Аня вернулась в пустую бабушкину квартиру уже поздно вечером. Она снова открыла альбом. Теперь она смотрела на эти счастливые лица другими глазами. Она видела не просто влюбленную пару, а хрупкий, короткий миг счастья, обреченный на гибель. Она поняла, откуда взялась та пожизненная печаль в глазах ее бабушки. Поняла ее строгость и молчаливость – так она защищала свою хрупкую память, свою великую тайну. Она не забыла. Она просто заперла свою боль в старом сундуке, чтобы жить дальше, растить дочь, а потом и внучку.
Аня нашла в альбоме маленький потайной кармашек, который не заметила раньше. Внутри лежал сложенный вчетверо пожелтевший листок. Это было не письмо. Это был засушенный цветок эдельвейса и несколько строк, написанных знакомым каллиграфическим почерком Саши:
«Говорят, это цветок верности и любви, растущий у самых вершин. Достать его трудно, почти невозможно. Как и нашу с тобой любовь. Он твой, Лида. Навсегда».
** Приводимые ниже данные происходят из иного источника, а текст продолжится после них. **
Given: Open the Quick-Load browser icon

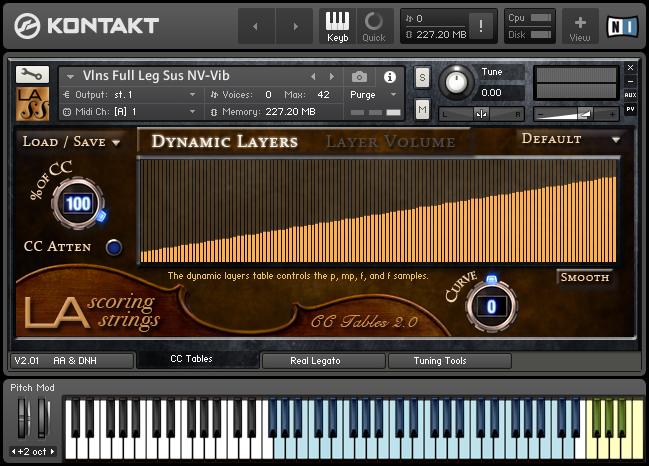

Слезы капали на старую бумагу. Аня плакала не о той тихой старушке, которую она проводила в последний путь три дня назад. Она плакала о смеющейся восемнадцатилетней девочке Лиде, чья любовь была так безжалостно растоптана. Она плакала о гениальном мальчике Саше, сгинувшем в лагерях. И о своем деде, хорошем и простом человеке, который всю жизнь любил женщину, чье сердце навсегда осталось с другим.
Аня аккуратно вложила листок обратно в тайник и закрыла альбом. Она больше не будет разбирать вещи. Не сегодня. Она села в старое бабушкино кресло, и впервые за три дня тишина в квартире перестала быть гнетущей. Она была наполнена историей, болью и великой любовью. И Аня поняла, что только сейчас, после смерти, она по-настоящему узнала свою бабушку.
2. Молчание отца
Отец для Кирилла всегда был явлением из области геометрии. Прямой, предсказуемый, с четко очерченными гранями. Он существовал в координатной плоскости из двух осей: «должен» и «правильно». Утром – завод, вечером – газета, в субботу – гараж, в воскресенье – дача. Эмоции, если и были, то находились где-то в третьем, невидимом измерении, недоступном для Кирилла.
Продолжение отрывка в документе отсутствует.